The European Commission opened a formal antitrust investigation to assess whether Amazon’s use of sensitive data from independent retailers who sell on Amazon’s marketplace is in breach of EU competition rules.
Commissioner Margrethe Vestager, in charge of competition policy, said: “European consumers are increasingly shopping online. E-commerce has boosted retail competition and brought more choice and better prices. We need to ensure that large online platforms don’t eliminate these benefits through anti-competitive behavior. I have therefore decided to take a very close look at Amazon’s business practices and its dual role as marketplace and retailer, to assess its compliance with EU competition rules.”
The Commission will look into:
- The standard agreements between Amazon and marketplace sellers, which allow Amazon’s retail business to analyze and use third party seller data. In particular, the Commission will focus on whether and how the use of accumulated marketplace seller data by Amazon as a retailer affects competition.
- The role of the data in the selection of the winners of the “Buy Box” and the impact of Amazon’s potential use of competitively sensitive marketplace seller information on that selection. The “Buy Box” is displayed prominently on Amazon and allows customers to add items from a specific retailer directly into their shopping carts. Winning the “Buy Box” seems key for marketplace sellers as a vast majority of transactions are done through it.

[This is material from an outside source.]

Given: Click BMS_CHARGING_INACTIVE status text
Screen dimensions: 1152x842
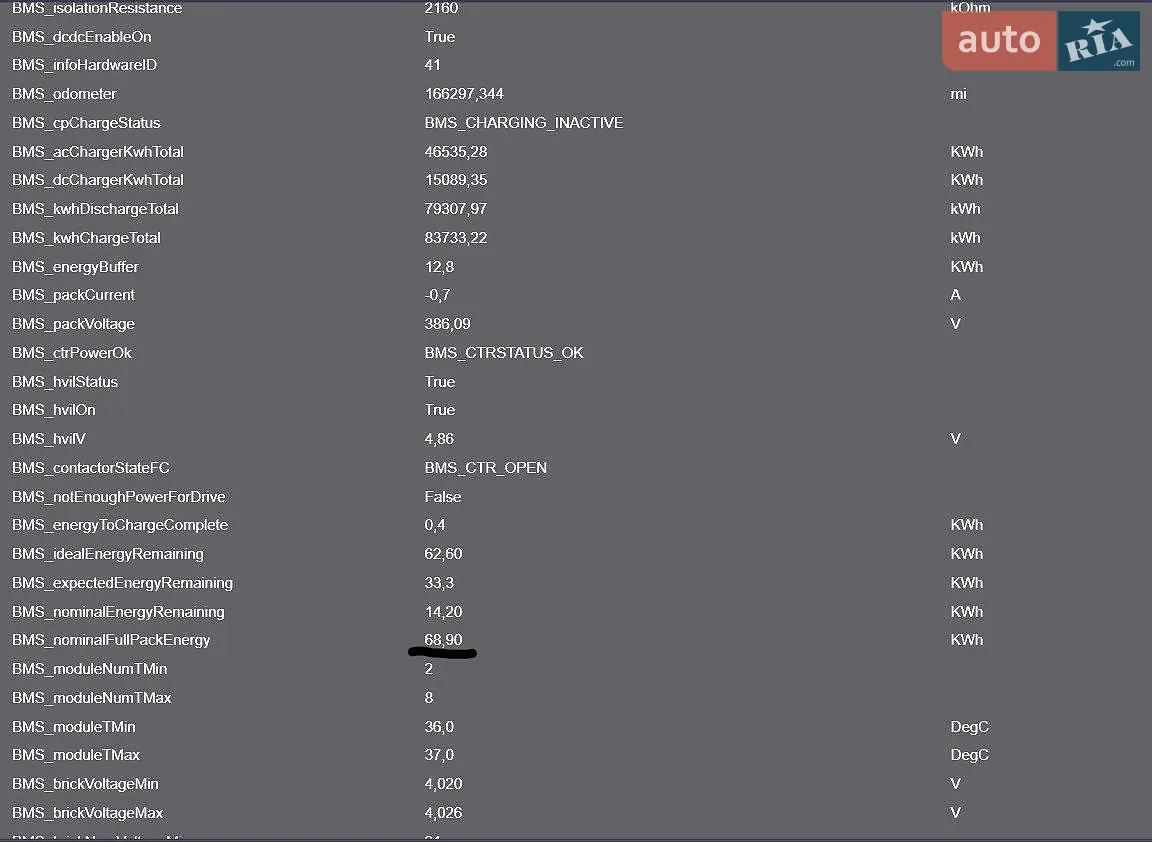Looking at the screenshot, I should (524, 123).
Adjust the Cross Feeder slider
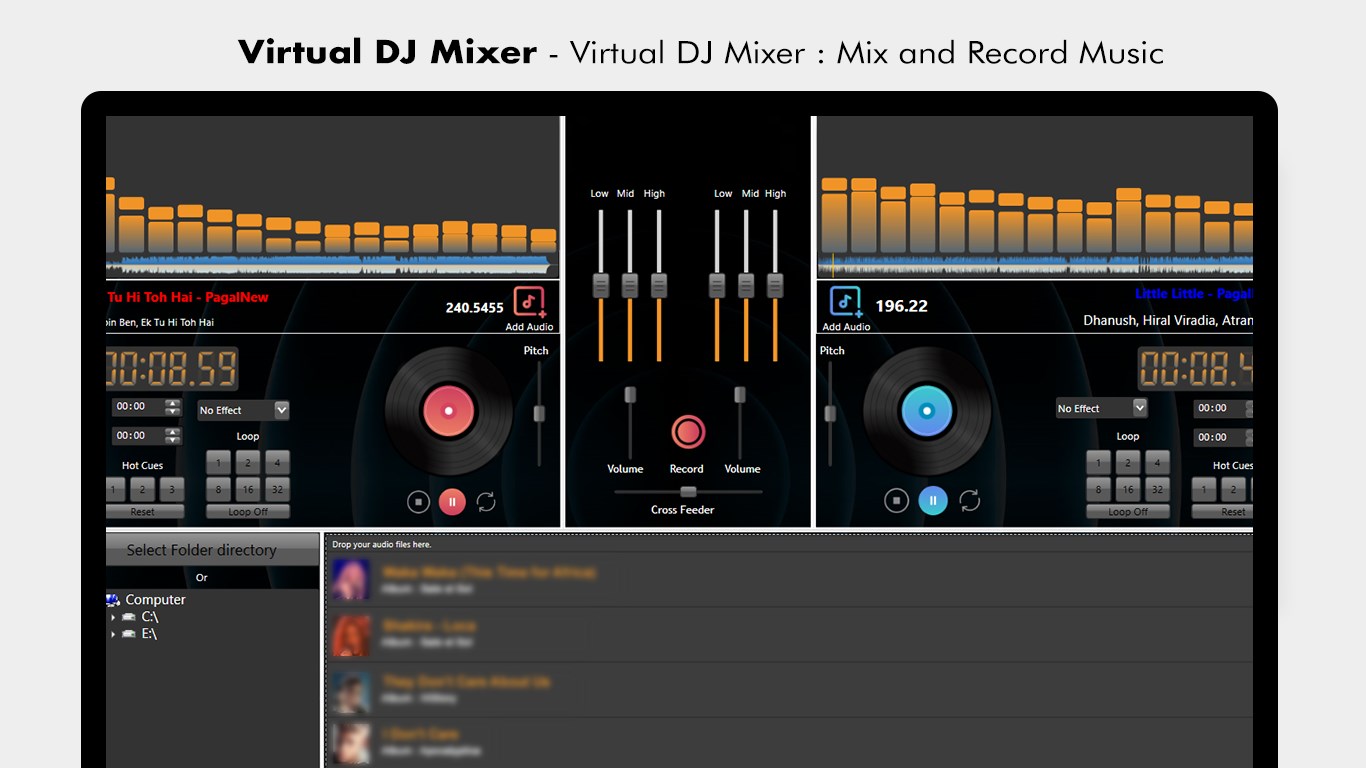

The Commission states that there is no legal deadline for bringing and antitrust investigation to an end, and that it has informed Amazon and the competition authorities of Member States that it has opened proceedings in this case.
The Verge reported that the antitrust announcement happened on the same day that Amazon announced changes to its third-party seller service agreement in response to a separate antitrust investigation by German regulators.
It appears that we won’t know how the European Commission’s antitrust investigation will affect Amazon until the investigation ends. It is unclear how Amazon’s changes, made to appease German regulators, will affect the European Commission’s ruling.